Please write out the stretch from the start of the items through the line that contains "point(44,251)" again, replacing "At what coordinates should I click to accomplish" with "Where should I click to accomplish" and leaving everything else the same.

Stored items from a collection
## start

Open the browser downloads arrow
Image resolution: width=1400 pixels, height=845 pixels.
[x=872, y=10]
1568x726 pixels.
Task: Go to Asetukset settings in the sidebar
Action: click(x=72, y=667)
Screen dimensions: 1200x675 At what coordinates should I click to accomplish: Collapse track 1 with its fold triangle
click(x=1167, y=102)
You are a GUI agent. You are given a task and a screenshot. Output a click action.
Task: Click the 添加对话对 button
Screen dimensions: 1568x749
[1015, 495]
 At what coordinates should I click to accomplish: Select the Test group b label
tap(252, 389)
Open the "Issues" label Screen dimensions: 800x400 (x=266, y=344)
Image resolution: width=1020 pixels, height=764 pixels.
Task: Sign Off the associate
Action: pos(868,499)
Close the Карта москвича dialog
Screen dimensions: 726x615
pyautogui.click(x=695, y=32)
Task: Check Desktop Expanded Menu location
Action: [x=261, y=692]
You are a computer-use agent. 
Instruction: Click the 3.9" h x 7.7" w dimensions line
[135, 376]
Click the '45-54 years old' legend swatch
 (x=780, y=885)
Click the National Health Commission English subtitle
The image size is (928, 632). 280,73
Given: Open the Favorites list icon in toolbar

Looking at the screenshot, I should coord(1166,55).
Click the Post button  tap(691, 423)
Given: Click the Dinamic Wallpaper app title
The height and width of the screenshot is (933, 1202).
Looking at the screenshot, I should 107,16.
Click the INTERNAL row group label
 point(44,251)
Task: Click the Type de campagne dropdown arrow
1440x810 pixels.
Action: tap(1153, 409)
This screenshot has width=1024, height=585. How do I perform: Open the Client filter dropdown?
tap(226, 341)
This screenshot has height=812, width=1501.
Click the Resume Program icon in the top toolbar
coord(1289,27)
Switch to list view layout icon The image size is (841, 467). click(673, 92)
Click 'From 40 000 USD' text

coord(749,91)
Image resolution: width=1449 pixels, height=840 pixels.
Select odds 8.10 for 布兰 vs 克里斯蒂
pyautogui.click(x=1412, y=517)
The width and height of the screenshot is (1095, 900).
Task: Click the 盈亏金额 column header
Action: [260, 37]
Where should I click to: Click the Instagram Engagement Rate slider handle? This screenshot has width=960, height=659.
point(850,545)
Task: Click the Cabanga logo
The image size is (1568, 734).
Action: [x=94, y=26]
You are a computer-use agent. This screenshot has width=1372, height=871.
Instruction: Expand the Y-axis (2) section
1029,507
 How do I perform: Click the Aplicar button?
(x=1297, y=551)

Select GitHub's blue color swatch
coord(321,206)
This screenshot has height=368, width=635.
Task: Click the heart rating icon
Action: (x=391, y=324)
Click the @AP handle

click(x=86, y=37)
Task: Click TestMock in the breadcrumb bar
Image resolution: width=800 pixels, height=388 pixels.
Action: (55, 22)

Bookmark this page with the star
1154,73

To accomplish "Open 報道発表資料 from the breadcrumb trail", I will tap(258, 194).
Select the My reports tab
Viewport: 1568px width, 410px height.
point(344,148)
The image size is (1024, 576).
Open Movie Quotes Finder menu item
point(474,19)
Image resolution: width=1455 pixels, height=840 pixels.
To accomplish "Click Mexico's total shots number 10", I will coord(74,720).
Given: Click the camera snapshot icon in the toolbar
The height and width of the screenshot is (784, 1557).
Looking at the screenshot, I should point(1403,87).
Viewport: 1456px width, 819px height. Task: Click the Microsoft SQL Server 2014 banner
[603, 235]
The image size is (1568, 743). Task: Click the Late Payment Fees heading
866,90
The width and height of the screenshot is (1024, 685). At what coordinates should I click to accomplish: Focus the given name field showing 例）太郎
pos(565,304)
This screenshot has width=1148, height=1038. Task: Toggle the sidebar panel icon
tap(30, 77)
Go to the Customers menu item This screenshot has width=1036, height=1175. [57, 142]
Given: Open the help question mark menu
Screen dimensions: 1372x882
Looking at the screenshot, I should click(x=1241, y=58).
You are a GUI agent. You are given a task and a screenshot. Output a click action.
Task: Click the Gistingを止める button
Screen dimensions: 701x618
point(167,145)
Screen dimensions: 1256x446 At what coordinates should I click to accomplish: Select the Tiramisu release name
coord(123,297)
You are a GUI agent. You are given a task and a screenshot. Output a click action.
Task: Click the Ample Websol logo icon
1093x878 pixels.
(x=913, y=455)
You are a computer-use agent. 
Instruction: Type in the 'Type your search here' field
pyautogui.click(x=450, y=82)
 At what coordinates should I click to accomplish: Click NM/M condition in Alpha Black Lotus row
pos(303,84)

## end

# [SOLUTION TO THIS EXERCISE]
Open the browser downloads arrow
Image resolution: width=1400 pixels, height=845 pixels.
[x=872, y=10]
1568x726 pixels.
Task: Go to Asetukset settings in the sidebar
Action: click(x=72, y=667)
Screen dimensions: 1200x675 Where should I click to accomplish: Collapse track 1 with its fold triangle
click(x=1167, y=102)
You are a GUI agent. You are given a task and a screenshot. Output a click action.
Task: Click the 添加对话对 button
Screen dimensions: 1568x749
[1015, 495]
 Where should I click to accomplish: Select the Test group b label
tap(252, 389)
Open the "Issues" label Screen dimensions: 800x400 (x=266, y=344)
Image resolution: width=1020 pixels, height=764 pixels.
Task: Sign Off the associate
Action: pos(868,499)
Close the Карта москвича dialog
Screen dimensions: 726x615
pyautogui.click(x=695, y=32)
Task: Check Desktop Expanded Menu location
Action: [x=261, y=692]
You are a computer-use agent. 
Instruction: Click the 3.9" h x 7.7" w dimensions line
[135, 376]
Click the '45-54 years old' legend swatch
 (x=780, y=885)
Click the National Health Commission English subtitle
The image size is (928, 632). 280,73
Given: Open the Favorites list icon in toolbar

Looking at the screenshot, I should coord(1166,55).
Click the Post button  tap(691, 423)
Given: Click the Dinamic Wallpaper app title
The height and width of the screenshot is (933, 1202).
Looking at the screenshot, I should 107,16.
Click the INTERNAL row group label
 point(44,251)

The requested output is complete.